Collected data

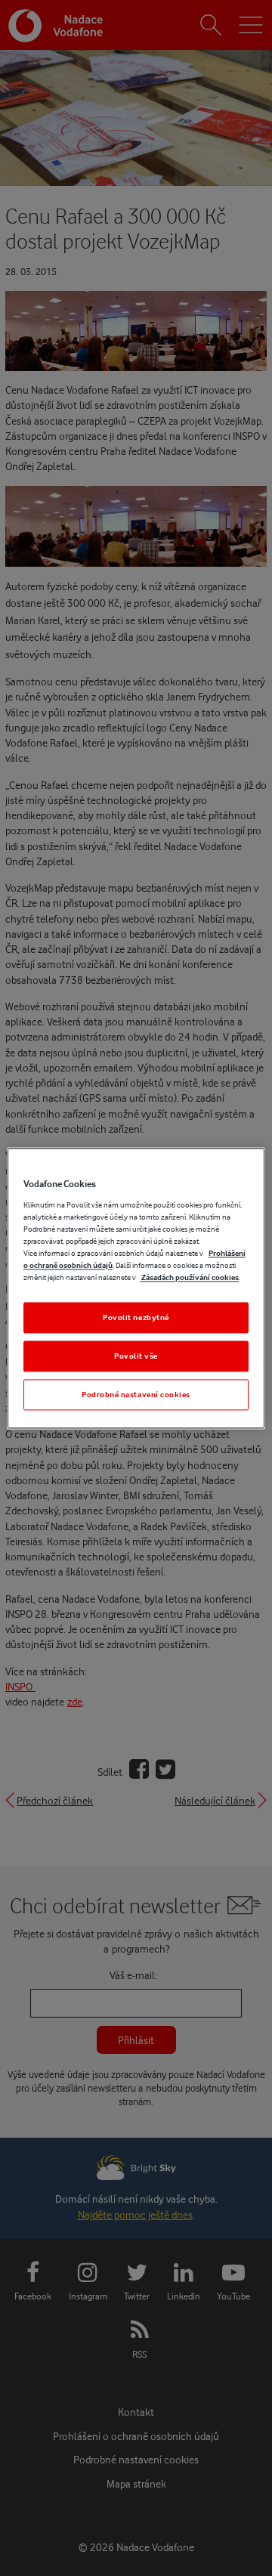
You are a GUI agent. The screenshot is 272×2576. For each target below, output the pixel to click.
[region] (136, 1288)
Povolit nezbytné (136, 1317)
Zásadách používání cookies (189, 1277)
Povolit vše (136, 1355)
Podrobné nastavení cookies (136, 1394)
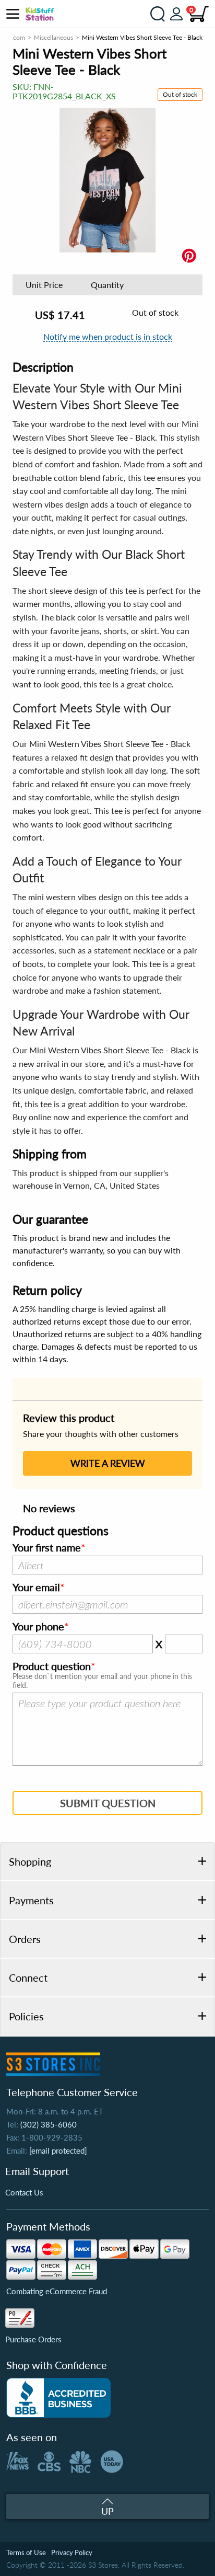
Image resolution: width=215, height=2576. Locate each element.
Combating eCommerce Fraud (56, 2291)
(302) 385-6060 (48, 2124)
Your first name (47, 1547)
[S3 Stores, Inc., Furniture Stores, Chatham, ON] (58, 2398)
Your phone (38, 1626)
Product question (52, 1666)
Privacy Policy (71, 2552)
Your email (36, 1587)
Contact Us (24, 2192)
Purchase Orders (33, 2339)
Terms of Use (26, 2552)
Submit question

Problem description
Search the data above for the string "each". Report every line where it is found.

Solution for this task
You are a GUI agent. The screenshot is 272×2576. For each target below, output the pixel to click.
Image resolution: width=215, height=2576. Locate each element.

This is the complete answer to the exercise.